Re: [PATCH v1 00/12] MEMORY_DEVICE_COHERENT for CPU-accessible coherent device memory

Jason Gunthorpe <jgg@xxxxxxxxxx> · Tue, 12 Oct 2021 15:56:29 -0300

On Tue, Oct 12, 2021 at 11:39:57AM -0700, Andrew Morton wrote:
> On Tue, 12 Oct 2021 12:12:35 -0500 Alex Sierra <alex.sierra@xxxxxxx> wrote:
> 
> > This patch series introduces MEMORY_DEVICE_COHERENT, a type of memory
> > owned by a device that can be mapped into CPU page tables like
> > MEMORY_DEVICE_GENERIC and can also be migrated like MEMORY_DEVICE_PRIVATE.
> > With MEMORY_DEVICE_COHERENT, we isolate the new memory type from other
> > subsystems as far as possible, though there are some small changes to
> > other subsystems such as filesystem DAX, to handle the new memory type
> > appropriately.
> > 
> > We use ZONE_DEVICE for this instead of NUMA so that the amdgpu
> > allocator can manage it without conflicting with core mm for non-unified
> > memory use cases.
> > 
> > How it works: The system BIOS advertises the GPU device memory (aka VRAM)
> > as SPM (special purpose memory) in the UEFI system address map.
> > The amdgpu driver registers the memory with devmap as
> > MEMORY_DEVICE_COHERENT using devm_memremap_pages.
> > 
> > The initial user for this hardware page migration capability will be
> > the Frontier supercomputer project.
> 
> To what other uses will this infrastructure be put?
> 
> Because I must ask: if this feature is for one single computer which
> presumably has a custom kernel, why add it to mainline Linux?

Well, it certainly isn't just "one single computer". Overall I know of
about, hmm, ~10 *datacenters* worth of installations that are using
similar technology underpinnings.

"Frontier" is the code name for a specific installation but as the
technology is proven out there will be many copies made of that same
approach.

The previous program "Summit" was done with NVIDIA GPUs and PowerPC
CPUs and also included a very similar capability.
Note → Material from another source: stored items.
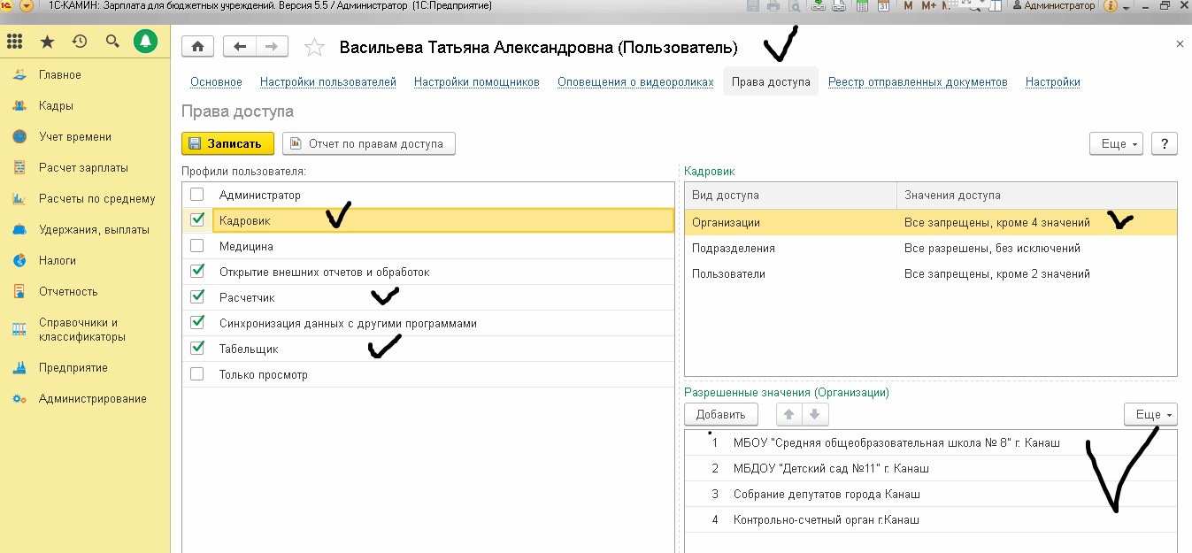
Task: Open the calendar icon in top toolbar
Action: pyautogui.click(x=883, y=6)
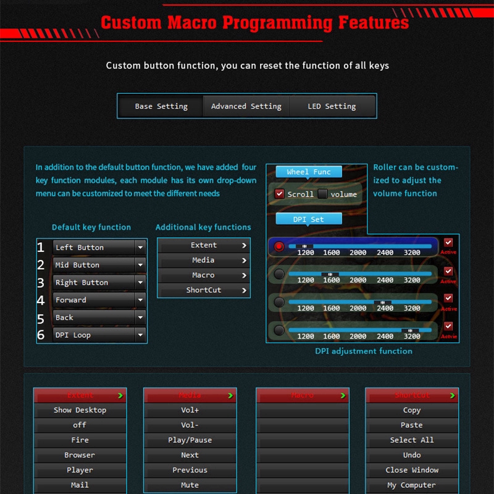Select the fourth DPI profile radio button
This screenshot has width=494, height=494.
[x=279, y=330]

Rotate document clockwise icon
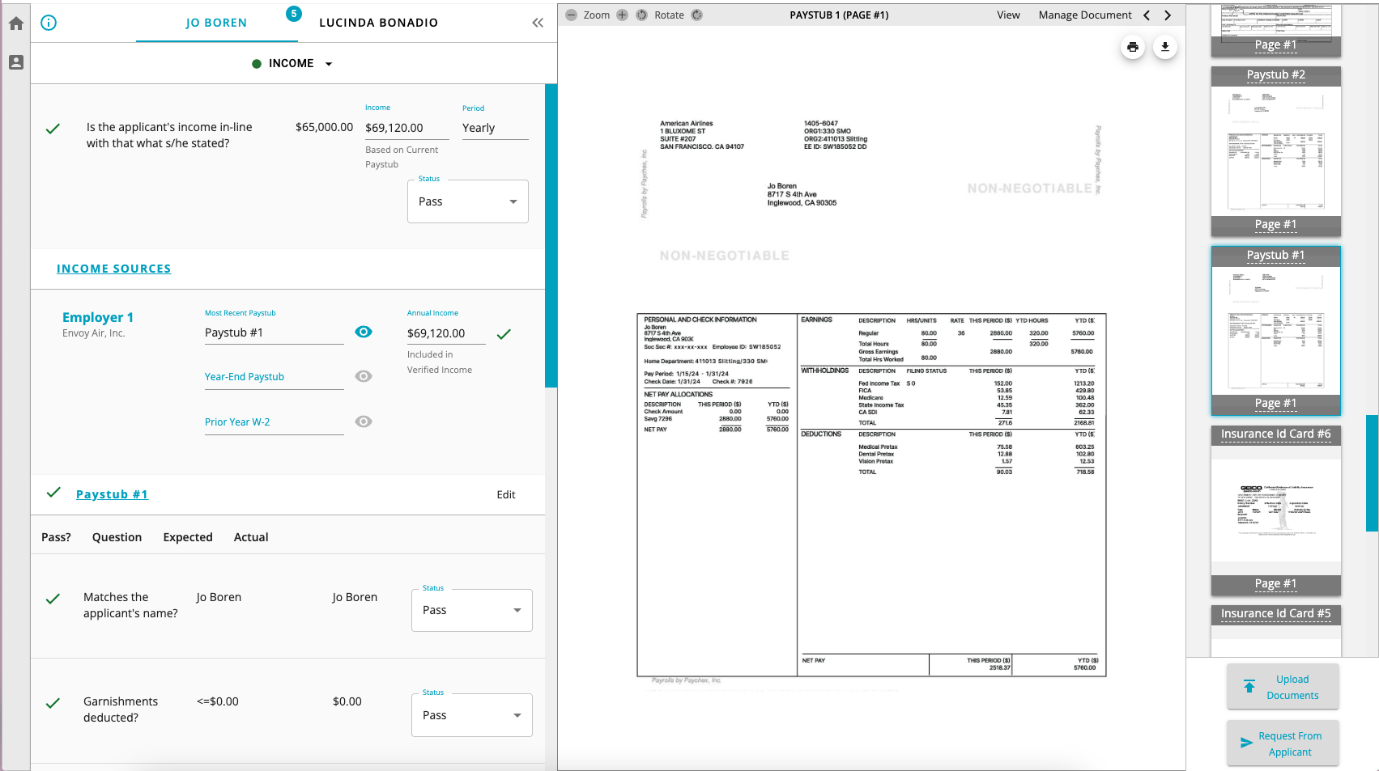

I think this is a
good sign that this coherently attached accelerator will continue to
be a theme in computing going foward. IIRC this was done using out of
tree kernel patches and NUMA localities.

Specifically with CXL now being standardized and on a path to ubiquity
I think we will see an explosion in deployments of coherently attached
accelerator memory. This is the high end trickling down to wider
usage.

I strongly think many CXL accelerators are going to want to manage
their on-accelerator memory in this way as it makes universal sense to
want to carefully manage memory access locality to optimize for
performance.

Jason